* DESCRIPTION OF THE TASK: Pick out every line of the items below that contains the string "search" and copy each one.

━━━━━━━━━━━━━━━━━━━━

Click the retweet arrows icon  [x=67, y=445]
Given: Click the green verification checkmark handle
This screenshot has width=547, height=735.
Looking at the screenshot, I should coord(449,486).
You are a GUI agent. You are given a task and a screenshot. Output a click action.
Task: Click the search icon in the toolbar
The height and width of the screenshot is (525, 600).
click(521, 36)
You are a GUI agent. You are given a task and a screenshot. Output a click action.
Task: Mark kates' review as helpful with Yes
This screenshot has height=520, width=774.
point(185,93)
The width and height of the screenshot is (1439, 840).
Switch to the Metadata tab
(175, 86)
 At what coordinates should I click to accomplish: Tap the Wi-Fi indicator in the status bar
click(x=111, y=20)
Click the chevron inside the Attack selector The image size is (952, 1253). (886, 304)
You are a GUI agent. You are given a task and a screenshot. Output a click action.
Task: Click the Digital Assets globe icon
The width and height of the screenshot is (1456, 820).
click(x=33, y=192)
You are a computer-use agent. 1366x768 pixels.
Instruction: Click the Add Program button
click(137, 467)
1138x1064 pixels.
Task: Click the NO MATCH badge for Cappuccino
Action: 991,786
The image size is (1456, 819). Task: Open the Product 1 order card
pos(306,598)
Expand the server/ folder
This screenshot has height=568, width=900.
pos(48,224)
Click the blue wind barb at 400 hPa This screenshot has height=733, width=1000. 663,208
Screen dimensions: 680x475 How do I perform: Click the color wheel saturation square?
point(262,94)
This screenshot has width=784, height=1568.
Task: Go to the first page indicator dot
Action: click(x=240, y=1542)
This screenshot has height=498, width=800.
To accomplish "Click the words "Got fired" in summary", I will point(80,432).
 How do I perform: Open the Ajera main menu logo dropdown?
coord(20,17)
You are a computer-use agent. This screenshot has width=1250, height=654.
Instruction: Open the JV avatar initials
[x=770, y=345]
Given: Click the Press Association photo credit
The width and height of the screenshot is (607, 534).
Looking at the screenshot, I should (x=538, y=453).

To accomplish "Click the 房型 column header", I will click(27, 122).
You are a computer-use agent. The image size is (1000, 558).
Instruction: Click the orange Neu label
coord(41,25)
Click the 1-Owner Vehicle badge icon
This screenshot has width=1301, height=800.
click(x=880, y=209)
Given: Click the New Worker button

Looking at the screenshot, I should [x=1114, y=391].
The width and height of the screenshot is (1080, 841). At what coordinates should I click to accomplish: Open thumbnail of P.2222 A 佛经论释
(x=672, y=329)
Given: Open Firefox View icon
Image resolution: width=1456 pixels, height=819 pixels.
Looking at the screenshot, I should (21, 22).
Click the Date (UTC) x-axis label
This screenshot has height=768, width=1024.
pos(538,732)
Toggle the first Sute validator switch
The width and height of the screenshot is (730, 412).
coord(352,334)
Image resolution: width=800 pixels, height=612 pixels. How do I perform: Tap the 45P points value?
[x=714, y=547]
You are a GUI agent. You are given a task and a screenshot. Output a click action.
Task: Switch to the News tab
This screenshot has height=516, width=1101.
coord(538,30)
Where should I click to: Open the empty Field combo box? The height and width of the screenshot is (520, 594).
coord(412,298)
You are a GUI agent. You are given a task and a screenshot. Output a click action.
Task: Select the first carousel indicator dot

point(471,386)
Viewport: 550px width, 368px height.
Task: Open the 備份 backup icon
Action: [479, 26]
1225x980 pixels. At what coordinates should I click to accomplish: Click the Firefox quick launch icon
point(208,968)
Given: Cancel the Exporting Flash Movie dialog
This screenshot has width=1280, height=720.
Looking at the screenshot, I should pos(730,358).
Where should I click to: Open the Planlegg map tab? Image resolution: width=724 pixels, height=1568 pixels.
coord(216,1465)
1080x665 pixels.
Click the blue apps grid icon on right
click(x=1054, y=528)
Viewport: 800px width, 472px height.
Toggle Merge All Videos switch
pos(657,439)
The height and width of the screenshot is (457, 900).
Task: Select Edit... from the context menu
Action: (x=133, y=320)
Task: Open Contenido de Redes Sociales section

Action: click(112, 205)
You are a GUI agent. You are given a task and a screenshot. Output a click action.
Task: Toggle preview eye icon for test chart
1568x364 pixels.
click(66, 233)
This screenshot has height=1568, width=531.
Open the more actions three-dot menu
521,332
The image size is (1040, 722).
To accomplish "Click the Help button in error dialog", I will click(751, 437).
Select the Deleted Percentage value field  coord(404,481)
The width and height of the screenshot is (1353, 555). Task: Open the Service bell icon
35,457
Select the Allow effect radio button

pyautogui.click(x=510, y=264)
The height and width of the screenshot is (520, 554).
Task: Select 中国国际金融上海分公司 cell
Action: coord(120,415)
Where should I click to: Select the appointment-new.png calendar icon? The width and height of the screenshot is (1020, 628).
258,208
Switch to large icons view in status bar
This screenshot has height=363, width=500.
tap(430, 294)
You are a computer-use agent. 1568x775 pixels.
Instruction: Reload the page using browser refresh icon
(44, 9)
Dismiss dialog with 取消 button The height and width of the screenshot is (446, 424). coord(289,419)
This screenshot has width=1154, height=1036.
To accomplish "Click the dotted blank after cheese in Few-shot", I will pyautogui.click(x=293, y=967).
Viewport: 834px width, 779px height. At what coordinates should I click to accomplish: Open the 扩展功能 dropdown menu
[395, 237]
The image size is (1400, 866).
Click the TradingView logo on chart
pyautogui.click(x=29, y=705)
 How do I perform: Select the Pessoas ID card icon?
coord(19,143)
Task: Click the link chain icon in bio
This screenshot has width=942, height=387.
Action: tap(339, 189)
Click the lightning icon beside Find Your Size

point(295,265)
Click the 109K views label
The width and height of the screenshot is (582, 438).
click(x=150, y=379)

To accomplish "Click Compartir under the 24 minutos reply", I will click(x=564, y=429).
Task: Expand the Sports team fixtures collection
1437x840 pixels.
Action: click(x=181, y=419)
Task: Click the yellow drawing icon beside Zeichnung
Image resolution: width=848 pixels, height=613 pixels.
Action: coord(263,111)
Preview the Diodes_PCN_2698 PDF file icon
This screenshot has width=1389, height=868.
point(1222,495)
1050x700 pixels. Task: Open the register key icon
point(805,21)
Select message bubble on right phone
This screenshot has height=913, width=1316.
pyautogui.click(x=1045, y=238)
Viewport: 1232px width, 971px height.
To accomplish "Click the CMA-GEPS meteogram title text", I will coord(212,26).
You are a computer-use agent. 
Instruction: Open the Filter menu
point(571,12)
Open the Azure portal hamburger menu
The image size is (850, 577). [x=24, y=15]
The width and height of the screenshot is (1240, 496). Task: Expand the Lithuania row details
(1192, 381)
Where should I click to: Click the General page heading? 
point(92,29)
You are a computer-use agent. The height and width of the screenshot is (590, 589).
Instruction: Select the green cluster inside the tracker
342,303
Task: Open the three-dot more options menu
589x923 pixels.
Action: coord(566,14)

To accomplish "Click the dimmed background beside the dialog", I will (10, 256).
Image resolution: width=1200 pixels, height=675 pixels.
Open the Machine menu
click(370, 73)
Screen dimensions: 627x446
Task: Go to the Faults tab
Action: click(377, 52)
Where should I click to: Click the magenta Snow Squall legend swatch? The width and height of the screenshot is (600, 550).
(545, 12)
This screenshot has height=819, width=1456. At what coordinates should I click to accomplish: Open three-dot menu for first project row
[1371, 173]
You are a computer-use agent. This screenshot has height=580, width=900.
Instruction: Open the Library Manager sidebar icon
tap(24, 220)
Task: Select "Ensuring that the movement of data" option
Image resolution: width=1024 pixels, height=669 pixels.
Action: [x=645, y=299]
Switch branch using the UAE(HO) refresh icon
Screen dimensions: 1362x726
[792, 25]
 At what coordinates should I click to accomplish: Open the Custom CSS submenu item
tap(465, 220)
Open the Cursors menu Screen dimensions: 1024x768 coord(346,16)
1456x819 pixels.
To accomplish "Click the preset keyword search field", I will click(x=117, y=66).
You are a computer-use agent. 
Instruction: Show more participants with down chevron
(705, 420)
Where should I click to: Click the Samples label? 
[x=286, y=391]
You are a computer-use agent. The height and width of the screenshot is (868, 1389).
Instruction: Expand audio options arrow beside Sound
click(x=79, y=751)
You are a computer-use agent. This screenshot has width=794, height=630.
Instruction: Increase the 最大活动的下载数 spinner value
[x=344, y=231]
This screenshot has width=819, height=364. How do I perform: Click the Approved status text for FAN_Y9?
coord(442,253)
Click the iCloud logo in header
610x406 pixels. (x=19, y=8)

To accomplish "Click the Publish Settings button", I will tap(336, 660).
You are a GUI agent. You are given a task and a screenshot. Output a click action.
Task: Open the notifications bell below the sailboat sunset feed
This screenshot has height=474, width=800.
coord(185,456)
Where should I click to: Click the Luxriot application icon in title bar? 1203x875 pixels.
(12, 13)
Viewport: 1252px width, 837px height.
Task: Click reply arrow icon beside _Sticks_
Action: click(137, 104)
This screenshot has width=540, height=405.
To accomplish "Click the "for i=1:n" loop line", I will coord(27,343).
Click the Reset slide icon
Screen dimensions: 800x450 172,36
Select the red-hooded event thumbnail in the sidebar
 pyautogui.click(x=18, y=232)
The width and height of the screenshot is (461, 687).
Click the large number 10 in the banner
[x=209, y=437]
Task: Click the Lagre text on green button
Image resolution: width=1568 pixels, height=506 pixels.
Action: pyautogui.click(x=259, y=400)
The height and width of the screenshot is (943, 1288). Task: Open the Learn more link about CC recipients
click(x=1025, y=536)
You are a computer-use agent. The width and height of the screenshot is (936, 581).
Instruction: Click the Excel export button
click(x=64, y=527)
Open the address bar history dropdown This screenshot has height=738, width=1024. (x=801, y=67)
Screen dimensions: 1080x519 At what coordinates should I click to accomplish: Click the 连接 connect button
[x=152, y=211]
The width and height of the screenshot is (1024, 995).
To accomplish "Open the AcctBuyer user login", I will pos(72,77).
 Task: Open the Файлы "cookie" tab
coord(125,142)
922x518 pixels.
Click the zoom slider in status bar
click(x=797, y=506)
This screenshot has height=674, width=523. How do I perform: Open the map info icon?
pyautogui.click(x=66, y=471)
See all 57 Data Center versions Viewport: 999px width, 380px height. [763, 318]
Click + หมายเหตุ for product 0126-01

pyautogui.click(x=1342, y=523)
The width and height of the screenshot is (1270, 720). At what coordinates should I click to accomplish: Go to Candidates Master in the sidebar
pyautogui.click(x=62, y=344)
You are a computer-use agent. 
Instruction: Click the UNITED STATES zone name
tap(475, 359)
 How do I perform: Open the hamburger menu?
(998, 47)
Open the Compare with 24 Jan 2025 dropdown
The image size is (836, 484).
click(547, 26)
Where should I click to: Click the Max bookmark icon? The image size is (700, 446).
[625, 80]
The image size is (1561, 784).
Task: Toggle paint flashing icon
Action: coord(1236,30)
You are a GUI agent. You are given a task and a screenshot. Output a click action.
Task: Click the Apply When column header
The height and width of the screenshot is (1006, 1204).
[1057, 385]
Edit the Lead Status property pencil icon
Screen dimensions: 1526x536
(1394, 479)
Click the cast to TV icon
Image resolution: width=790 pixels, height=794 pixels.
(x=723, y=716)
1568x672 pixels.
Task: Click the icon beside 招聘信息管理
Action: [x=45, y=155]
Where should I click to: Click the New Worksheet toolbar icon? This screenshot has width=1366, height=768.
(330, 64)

━━━━━━━━━━━━━━━━━━━━

* TASK RESPONSE:
Task: Click the search icon in the toolbar
To accomplish "Click the preset keyword search field", I will click(x=117, y=66).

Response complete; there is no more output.